Another known abstinence program being used in the U.S. And some other countries is called Teen Sexuality Teaching with Adult Responsibility (STAR). It was reported Lickona (1993) that by 1993, this program was being used by more than 5,000 teenagers in the country. "Very few" teenagers among the participants became sexually active and many completed stopped engaged in sexual intercourse after the program. An abstinence rate of 92% was reported among students who were not sexually active at the beginning of another program called 'Loving Well'-a literature-based program.
Similarly Elayne Bennett, a faculty member of the Georgetown University Development Center, developed another abstinence program in 1987. This was called Best Friends and it focused on character building of young girls in public schools. Girls would enroll in this program during 6th grade and continue till they graduated. In an independent evaluation of the program in 1995, participants in the program were compared with their classmates who had not participated in the program. The results were highly encouraging. Compared to 26% of the girls who had not participated in the program and became pregnant, only 1% of the participants had conceived. As for sexual activity, 63% of the non-participants were engaged compared to only 5% of Best Friends participants (Charen, 1998).
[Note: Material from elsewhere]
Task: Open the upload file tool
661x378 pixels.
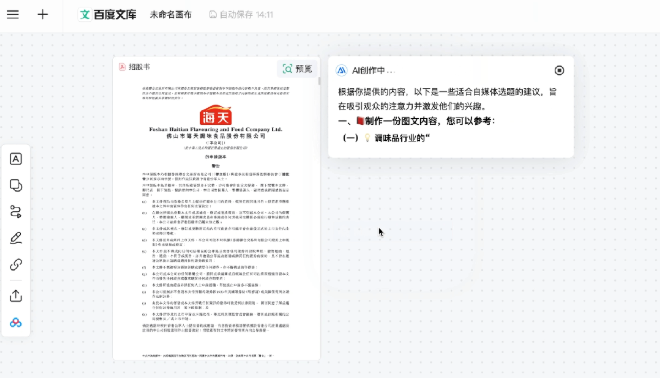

The Journal of the American Medical Association also published the results of two important studies on abstinence education (Resnick et al., 1997; Vincent, Clearie, & Schluchter, 1987). One of the studies focused on the high-risk area of South Carolina where a significant decrease was reported as abstinence education was received. (Vincent et al., 1987). Resnick et al. (1997) reported results from another study that was in favor of $50 million federal Title V abstinence-only education program. This study was called Add Health and results were collected from a written survey of more than 90,000 adolescents. Add Health reported that, "adolescents who reported having taken a pledge to remain a virgin were at significantly lower risk of early age of sexual debut" (Resnick et al., 1997, p. 830). The study concluded that strong parent and family influence played a major role in protecting teenage girls. (Resnick et al., 1997).
Interestingly the research confirmed the vague idea that teenage pregnancies had decreased as the result of abstinence. It also found that abstinence was rediscovered by youth and engaging in sexual intercourses had come down to 48% in 1997 from 54% in 1995 (Centers for Disease Control, 1998). Kasun (1994) reported: "Both teach that abstinence is the healthiest lifestyle and discuss the emotional risks of premarital sex, as well as the risk of disease. A study of Illinois students enrolled in a Sex Respect course found that before the program, 60% of the students agreed that abstinence was the best way to avoid pregnancy. After the program, 80% of the students favored abstinence."